I really like the concept of "Cozy Isekai". The idea of being able to enjoy an alternate world story for the sake of exploring that world and just enjoying the wonder of a fantasy setting appeals to me, as not everything needs to be action and adventure. However, ignoring action and adventure is not an excuse for ignoring most of the other ingredients a good story needs.
When you don't have the inbuilt conflict of action and adventure to fall back on, an author must look elsewhere to create conflict within a story. Without conflict of some kind, there is no story being told; there is just a list of events unfolding on a page. Maybe that conflict can be found internally within the character, delivering a character study. Maybe the conflict is in the environment, where the world-building is in conflict with the protagonist's goals. Maybe it can be found in the desire to build relationships.
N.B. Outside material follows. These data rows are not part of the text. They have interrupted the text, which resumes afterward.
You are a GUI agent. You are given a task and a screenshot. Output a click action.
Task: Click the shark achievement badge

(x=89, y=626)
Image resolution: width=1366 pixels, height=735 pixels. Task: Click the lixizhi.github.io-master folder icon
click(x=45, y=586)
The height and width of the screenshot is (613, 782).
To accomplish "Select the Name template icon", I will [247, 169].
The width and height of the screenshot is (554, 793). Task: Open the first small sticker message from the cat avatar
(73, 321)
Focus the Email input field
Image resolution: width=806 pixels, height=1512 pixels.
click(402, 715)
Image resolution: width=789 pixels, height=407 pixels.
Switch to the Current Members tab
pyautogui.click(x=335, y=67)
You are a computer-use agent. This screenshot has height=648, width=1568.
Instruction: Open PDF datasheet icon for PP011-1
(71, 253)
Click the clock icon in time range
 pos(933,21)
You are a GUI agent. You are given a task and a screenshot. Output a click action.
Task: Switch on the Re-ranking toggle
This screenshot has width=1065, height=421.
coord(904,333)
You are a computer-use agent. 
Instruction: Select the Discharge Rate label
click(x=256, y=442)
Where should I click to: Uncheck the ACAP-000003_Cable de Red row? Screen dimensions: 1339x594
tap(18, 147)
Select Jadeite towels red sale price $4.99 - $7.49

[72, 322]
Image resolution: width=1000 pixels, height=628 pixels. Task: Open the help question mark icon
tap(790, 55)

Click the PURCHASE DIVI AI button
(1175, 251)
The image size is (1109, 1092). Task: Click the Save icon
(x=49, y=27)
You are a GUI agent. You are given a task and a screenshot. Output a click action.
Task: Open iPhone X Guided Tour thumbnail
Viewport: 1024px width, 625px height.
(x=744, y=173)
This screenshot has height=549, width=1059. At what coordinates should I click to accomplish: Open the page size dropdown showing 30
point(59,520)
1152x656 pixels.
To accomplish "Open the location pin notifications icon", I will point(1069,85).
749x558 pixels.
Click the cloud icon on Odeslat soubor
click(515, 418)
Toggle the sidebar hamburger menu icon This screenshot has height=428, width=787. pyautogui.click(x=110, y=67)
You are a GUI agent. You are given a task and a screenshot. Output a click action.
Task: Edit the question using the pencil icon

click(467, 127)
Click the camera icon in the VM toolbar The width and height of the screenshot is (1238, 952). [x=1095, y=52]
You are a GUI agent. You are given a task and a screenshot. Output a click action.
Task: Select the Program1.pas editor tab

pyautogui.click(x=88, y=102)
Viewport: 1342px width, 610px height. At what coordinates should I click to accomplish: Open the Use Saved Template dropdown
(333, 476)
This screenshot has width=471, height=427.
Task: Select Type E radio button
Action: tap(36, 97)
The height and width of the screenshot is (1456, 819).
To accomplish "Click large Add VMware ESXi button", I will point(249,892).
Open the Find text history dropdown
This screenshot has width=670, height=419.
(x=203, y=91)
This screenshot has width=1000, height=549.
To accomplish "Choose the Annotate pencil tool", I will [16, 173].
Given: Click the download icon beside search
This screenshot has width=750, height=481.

At its core, conflict is the need to overcome an obstacle, creating an arc by jumping the hurdle, rather than a straight line by running between two points. Describing that arc is basic storytelling, and it was missing in the first 26% of this book (at which point I gave up).
This is a story without conflict. Pretty much everything that happens is good. There is nothing to overcome or challenge the protagonist, and basically, no reason for this story to be told. The motivations are weak at best, the characters are pretty one-dimensional, and overall, this book just didn't work for me as a story. There's not even anything unique or original here, and there is nothing to hook my interest.
It gets an extra star because it isn't offensively bad, and I do really want to like this book, but it lacks some of the fundamental basics necessary to make this a good story.